§ Selección
'''

La falta de una reflexión profunda sobre los alcances del nuevo paradigma de la economía creativa y el hecho de que importantes flujos económicos mundiales se estén dando a propósito de los bienes simbólicos, ha permitido direccionar fácilmente la discusión sobre las políticas relativas a las industrias culturales y creativas, hacia las áreas gubernamentales responsables del fomento y promoción del desarrollo cultural.

Si a lo anterior le sumamos la crónica insuficiencia de recursos presupuestales, materiales y humanos que ha padecido ese sector, y el fulgurante discurso sobre el impacto que tienen las industrias creativas en el producto interno bruto; no es de extrañar que esa nueva atribución haya sido –no sin cierta ingenuidad– alegremente asumida como una más de las responsabilidades institucionales del sector cultura, con poca conectividad con otras áreas de gobierno.

'''

§ Tu tarea
Resume la selección de arriba en dos oraciones.

§ Listado
'''

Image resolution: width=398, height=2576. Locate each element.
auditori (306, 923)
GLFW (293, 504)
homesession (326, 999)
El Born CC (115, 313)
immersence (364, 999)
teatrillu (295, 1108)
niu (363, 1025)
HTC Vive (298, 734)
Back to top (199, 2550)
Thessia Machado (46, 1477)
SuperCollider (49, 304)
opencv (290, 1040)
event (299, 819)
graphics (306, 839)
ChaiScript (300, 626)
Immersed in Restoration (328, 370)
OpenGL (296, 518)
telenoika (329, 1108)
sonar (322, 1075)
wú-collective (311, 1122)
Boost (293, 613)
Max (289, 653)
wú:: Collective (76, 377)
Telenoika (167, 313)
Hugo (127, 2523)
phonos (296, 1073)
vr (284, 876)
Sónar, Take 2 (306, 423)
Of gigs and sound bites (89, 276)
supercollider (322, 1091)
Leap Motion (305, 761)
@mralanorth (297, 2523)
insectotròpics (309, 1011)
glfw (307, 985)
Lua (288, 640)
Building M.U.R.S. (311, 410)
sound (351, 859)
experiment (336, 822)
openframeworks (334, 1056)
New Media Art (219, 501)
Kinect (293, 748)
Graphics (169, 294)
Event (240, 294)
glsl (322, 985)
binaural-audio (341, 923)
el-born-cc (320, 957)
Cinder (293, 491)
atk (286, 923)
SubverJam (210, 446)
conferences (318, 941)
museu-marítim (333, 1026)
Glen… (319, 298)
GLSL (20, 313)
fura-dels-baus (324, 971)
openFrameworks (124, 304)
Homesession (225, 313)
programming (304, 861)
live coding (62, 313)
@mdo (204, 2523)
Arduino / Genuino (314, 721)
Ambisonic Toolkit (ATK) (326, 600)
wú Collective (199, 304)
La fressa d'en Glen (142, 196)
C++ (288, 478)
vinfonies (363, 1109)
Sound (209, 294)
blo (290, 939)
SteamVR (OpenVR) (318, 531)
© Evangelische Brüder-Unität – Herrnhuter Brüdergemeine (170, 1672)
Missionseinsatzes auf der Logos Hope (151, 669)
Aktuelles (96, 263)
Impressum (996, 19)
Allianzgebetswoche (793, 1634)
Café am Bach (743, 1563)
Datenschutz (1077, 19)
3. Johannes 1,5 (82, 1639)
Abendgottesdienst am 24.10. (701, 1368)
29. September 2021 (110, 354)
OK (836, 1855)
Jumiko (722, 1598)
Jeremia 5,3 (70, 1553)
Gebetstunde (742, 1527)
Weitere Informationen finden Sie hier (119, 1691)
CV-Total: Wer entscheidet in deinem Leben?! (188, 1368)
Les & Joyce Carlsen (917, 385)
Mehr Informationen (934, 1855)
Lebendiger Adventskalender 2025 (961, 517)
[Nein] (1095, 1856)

'''

§ Respuesta
La falta de una reflexión profunda sobre la economía creativa, junto con los importantes flujos económicos mundiales ligados a los bienes simbólicos, ha dirigido la discusión sobre las políticas de las industrias culturales y creativas hacia las áreas gubernamentales de fomento cultural. A esto se suman la crónica insuficiencia de recursos del sector y el discurso sobre el impacto de estas industrias en el producto interno bruto, por lo que el sector cultura asumió esa nueva atribución con cierta ingenuidad y con poca conectividad con otras áreas de gobierno.